Listing:
----

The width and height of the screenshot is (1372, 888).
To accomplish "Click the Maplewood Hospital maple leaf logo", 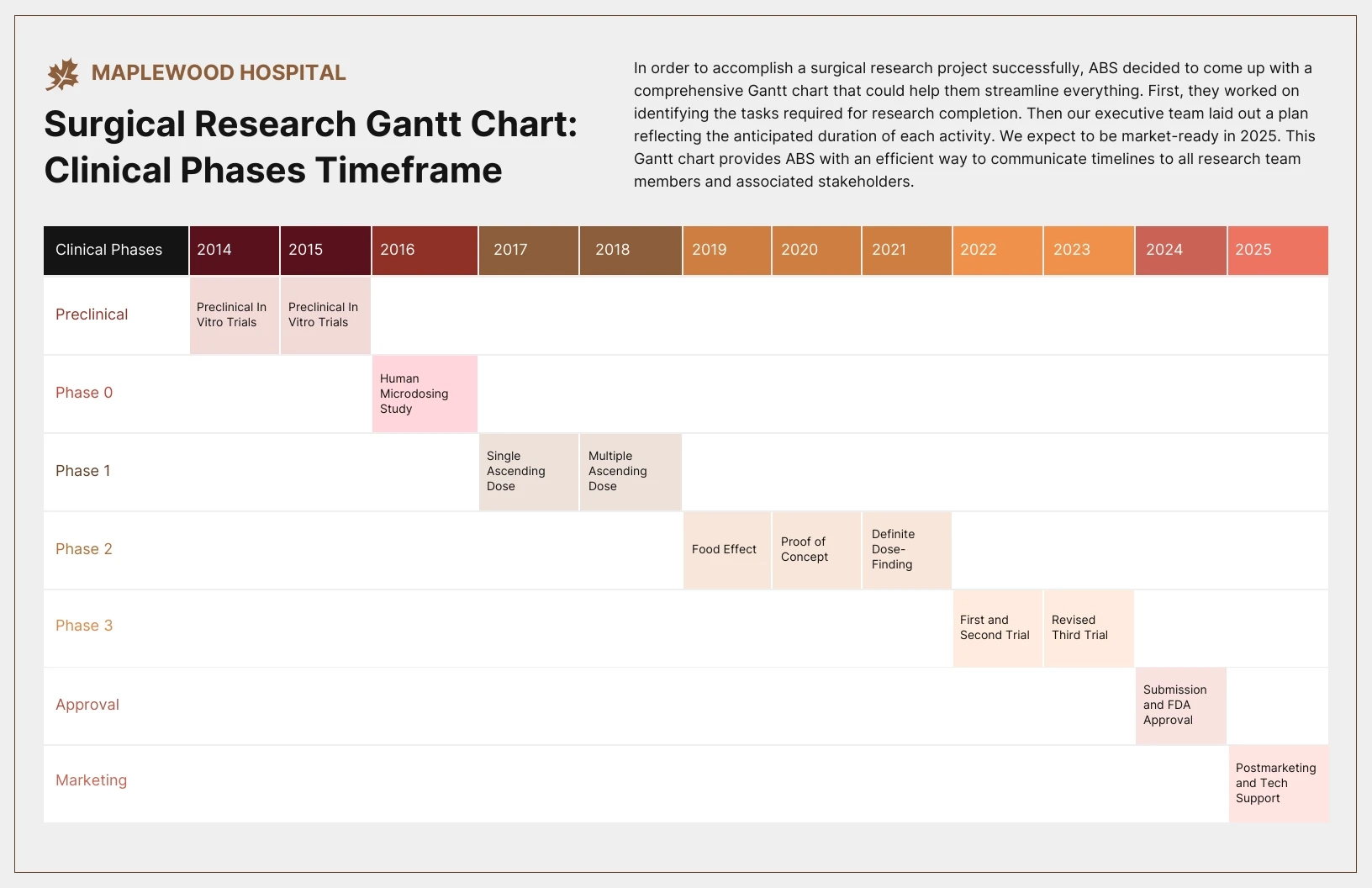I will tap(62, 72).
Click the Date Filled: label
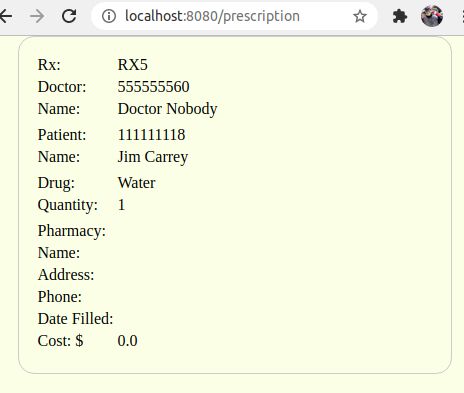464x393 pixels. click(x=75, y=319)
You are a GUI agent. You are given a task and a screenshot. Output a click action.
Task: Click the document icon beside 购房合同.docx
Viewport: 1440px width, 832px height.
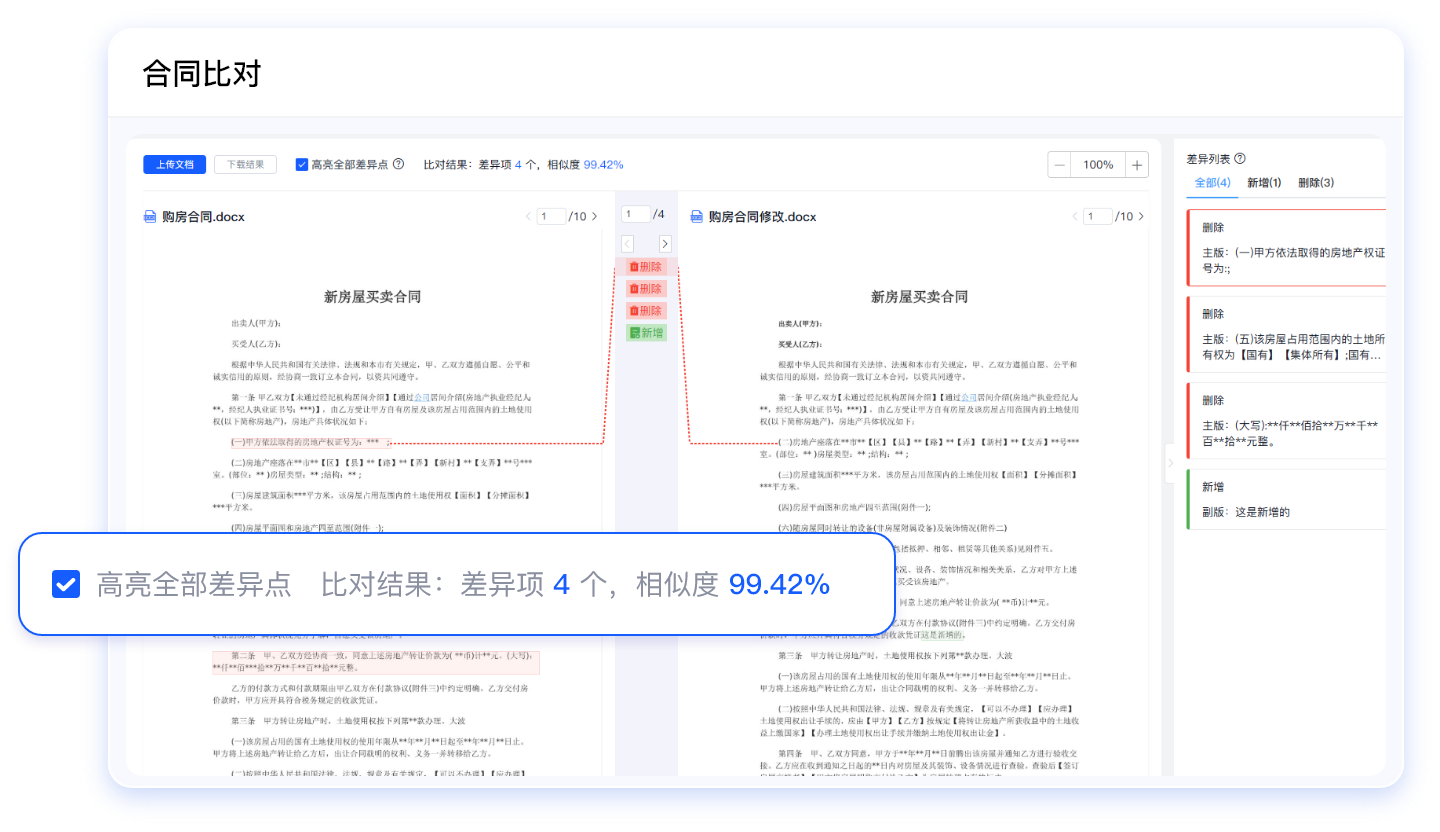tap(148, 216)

----

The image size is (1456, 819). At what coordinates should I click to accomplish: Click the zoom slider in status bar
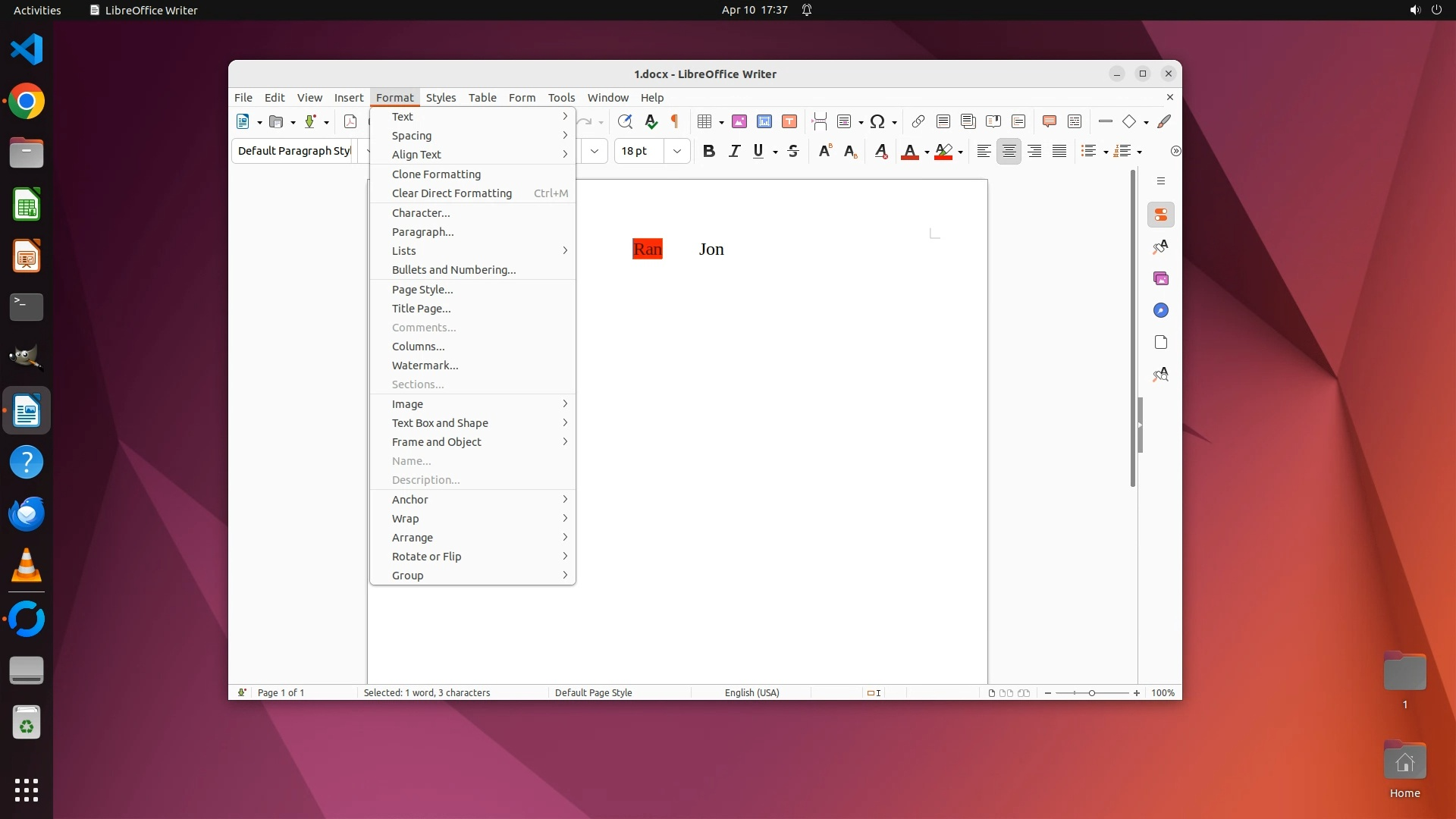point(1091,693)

----

Aim of the task:
Copy out everything from the line containing "Click the Date Filled: label" down to the line containing "tap(148, 216)", character for character, with both of those lines included. Don't put the pictures in your answer.

Output of the exercise:
Click the Date Filled: label
464x393 pixels. click(x=75, y=319)
You are a GUI agent. You are given a task and a screenshot. Output a click action.
Task: Click the document icon beside 购房合同.docx
Viewport: 1440px width, 832px height.
tap(148, 216)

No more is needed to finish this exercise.